SO ...Should my schizophrenic mother have been sterilized, so that I and my siblings should have never been born?  Well, let me tell you something about my mother.  She had an illness ... yes ...  BUT ... that was not all she was!  She was not just a schizophrenic ...  she was an intelligent and very gifted woman who possessed notable artistic and writing talents ... which she passed on to me ... on down to my own granddaughter.   There were so many other aspects to her person besides an illness!  She was a viable human being, who struggled against an insidious illness, to have all the fulfillments of life that every human being yearns for ... such as a family of her own.  Should she have been denied these rights, and neutered like a dog, just because she had an illness? Was that the only answer to hers and her children's suffering?
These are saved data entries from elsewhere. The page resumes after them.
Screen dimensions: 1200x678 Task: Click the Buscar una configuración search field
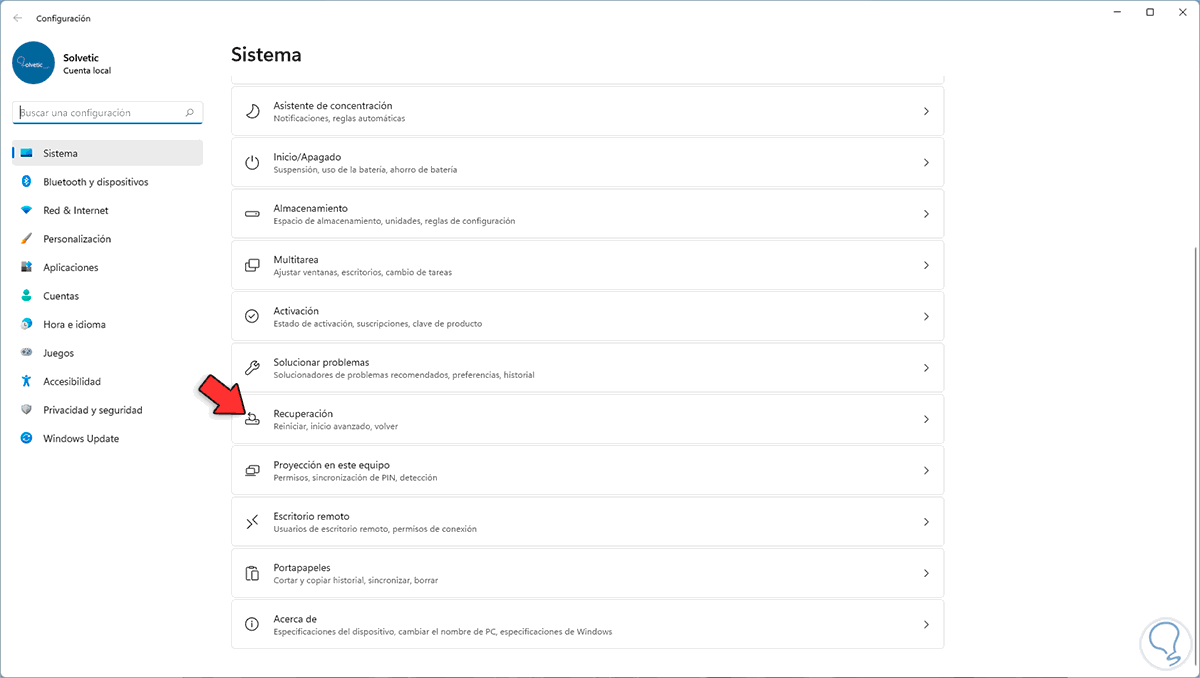100,113
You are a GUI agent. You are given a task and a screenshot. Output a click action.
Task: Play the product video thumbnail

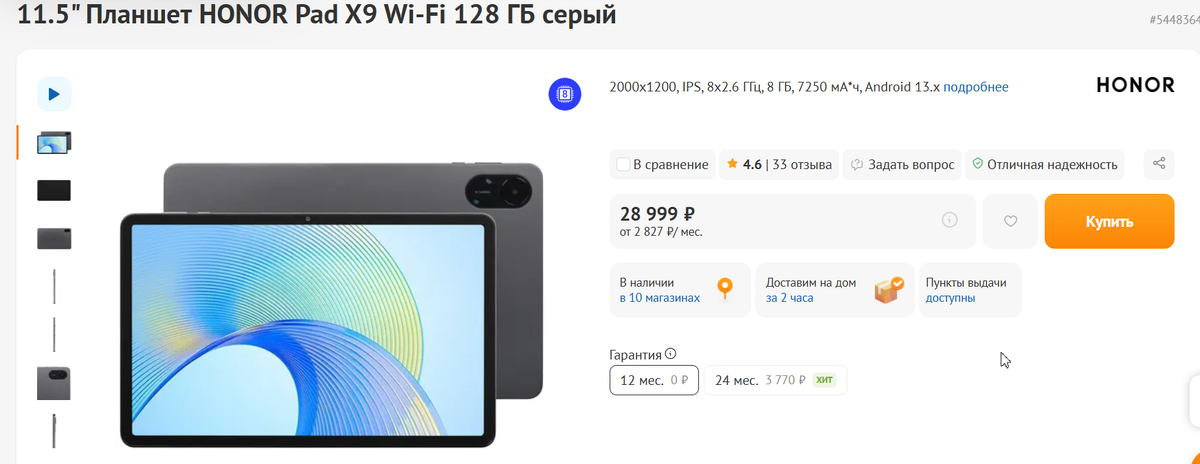(54, 94)
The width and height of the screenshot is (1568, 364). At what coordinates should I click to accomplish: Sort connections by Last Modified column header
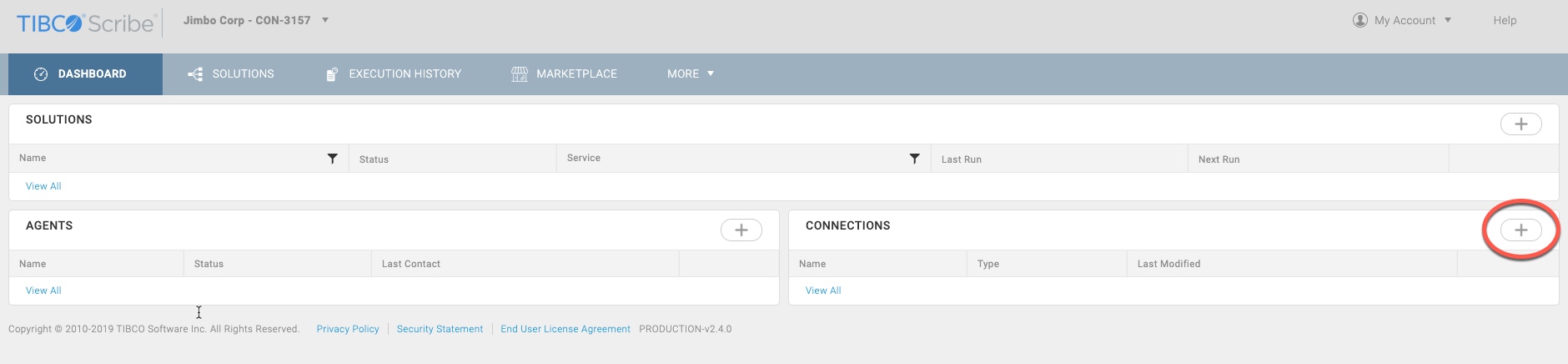(1168, 264)
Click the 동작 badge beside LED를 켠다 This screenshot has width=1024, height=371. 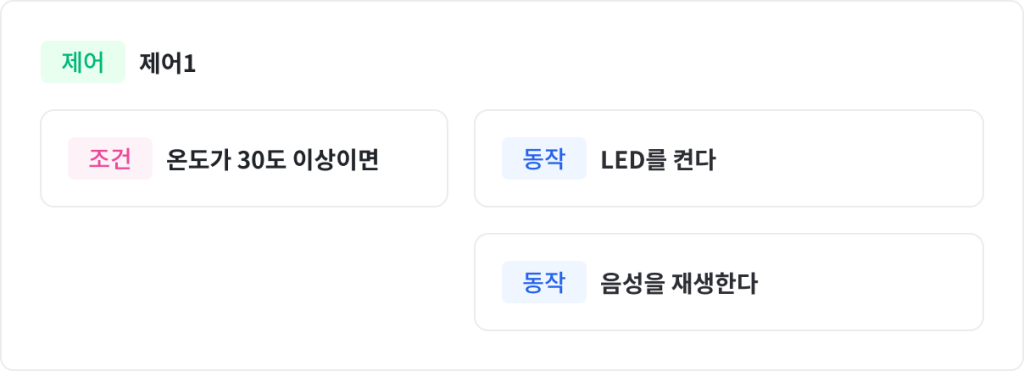point(544,158)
Regarding Jane Doe, the state appeals court said, "The case of whether to bear or beget a child, is a right so fundamental that it must be extended to all persons, including those who may be incompetent."  


My own granddaughter Gracie, was actually born on my mother's birthday ... inheriting all the creative and artistic abilities of her great-grandmother before her.  Had my mother been sterilized because of her illness, all those beautiful gifts would have been lost, and little Gracie, born with the same strawberry blonde hair and creativity of her great grandmother before her, would never be.  


Are only those people born to so called "normal" parents, viable?  Is my mother's life, or my life less valuable because of our suffering?  As time has gone by and I have looked at others who came from more comfortable and nurturing childhoods ...  do I regret my birth?   Well ... even though there may be times that I feel a certain sadness over not coming from a more happy childhood, I still treasure my own life ... who I am ... and what I've become ... in spite of ...  and I thank God everyday for the great gift of my own life ...  my mother's life before me .... and my little granddaughter's life, who takes after her. 

1 comment:

Rochelle said...

Wow! What a beautiful, moving post!
I just HAD to share it on my own blog.
As for that judge, "Harms" is the
perfect last name for her!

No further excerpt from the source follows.